Whitesmith's (or is it Whitesmiths'?) compiler for the 8080 used
a clever trick:  It *ap*pend the special character (in this case
`.') so as to separate the namespace from that of the assembler,
without taking away one of those precious eight characters.  It
would have been easy to modify V7 to do the same.

>(remember this was a fix so variable names wouldn't clash with
>register names in the UNIX assembler.)

V7 had a seven character dual case system, with the potential for
eight (one tiny change...).  Here are some numbers:

	Character set		Max sym length	# possible symbols [note 1]
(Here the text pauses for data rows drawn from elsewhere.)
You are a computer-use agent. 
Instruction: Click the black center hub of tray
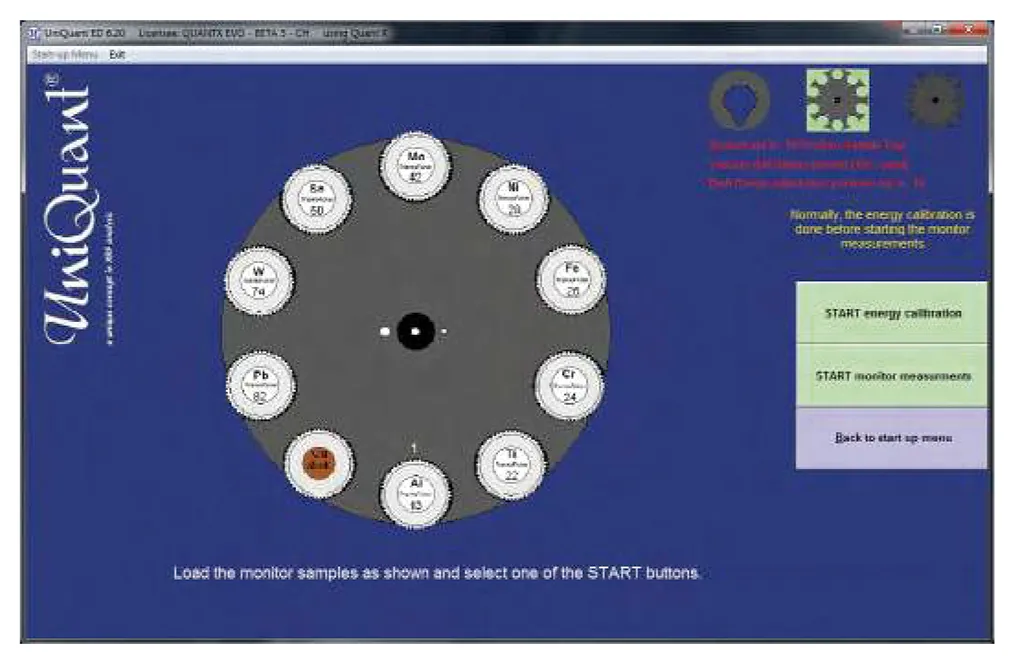click(x=415, y=331)
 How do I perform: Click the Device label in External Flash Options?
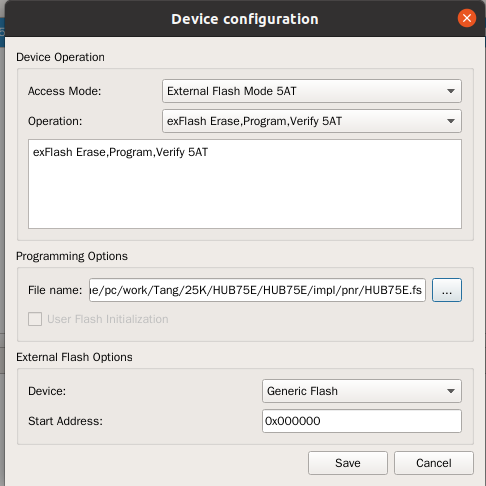[47, 391]
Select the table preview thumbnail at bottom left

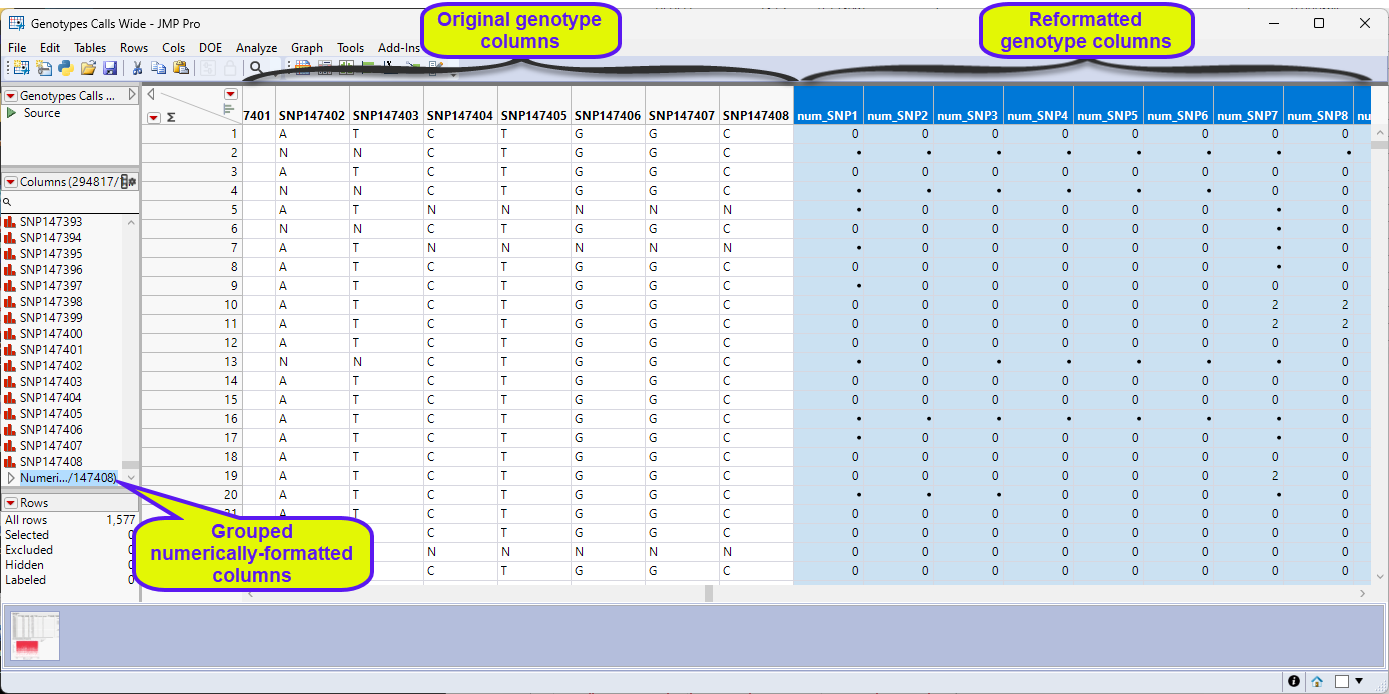coord(34,636)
	[a-z_][a-z0-9_]*	6		      1 924 294 806
	[a-z_][a-z0-9_]*	7		     71 198 907 849
	[a-z_][a-z0-9_]*	8		  2 634 359 590 440

	[A-Za-z_][A-Za-z0-9_]*	6		     53 447 509 952
	[A-Za-z_][A-Za-z0-9_]*	7		  3 367 193 127 029
	[A-Za-z_][A-Za-z0-9_]*	8		212 133 167 002 880

	(and just for fun)
	[A-Za-z_][A-Za-z0-9_]*	31	51 456 614 975 406 020 687 179-
					   378 939 503 261 597 730 789-
					   013 233 371 509

There are less than two thousand million possible symbols using
six monocase characters.  How many of these can be meaningful, I
wonder?  Adding one more character increases the space by an order
of magnitude; using eight characters gains an additional two orders
of magnitude.  V7's seven character dual case system had three
orders of magnitude more symbol space than the old FORTRAN limit.
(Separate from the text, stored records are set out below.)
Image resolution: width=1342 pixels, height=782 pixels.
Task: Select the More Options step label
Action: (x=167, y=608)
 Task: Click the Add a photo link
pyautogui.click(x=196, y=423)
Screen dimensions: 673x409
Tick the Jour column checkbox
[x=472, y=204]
In more direct, if less definite, terms, the *feeling* of six
monocase characters is like that of a straightjacket.  Having used
systems with all sorts of different limits, I would say that dual
case adds no `warm fuzzies' (to borrow a phrase), but that seven
significant characters, with more allowed, changes the straightjacket
to an occasional major annoyance; eight characters is actually
about the same; fourteen is an occasional minor annoyance, and 31
or more never gets noticed.  (More than 31 are still needed, for
systems like C++.)

Nonetheless, I believe that we *are* stuck with a six character
monocase limit, for whatever reasons.  I need not like it, but I
will accept its existence---though not without complaint.

>... Why did the ANSI committee leave this temporary limitation in?

(Temporary?  Is that not what they said in the 1950s?  Perhaps too
few people complained :-) .)

>My guess would be it had little to do with FORTRAN compilers

(No more---but that is what started it.)

>but rather with machines that are still in use, still running UNIX
>programs, and still doing so in a limited address space.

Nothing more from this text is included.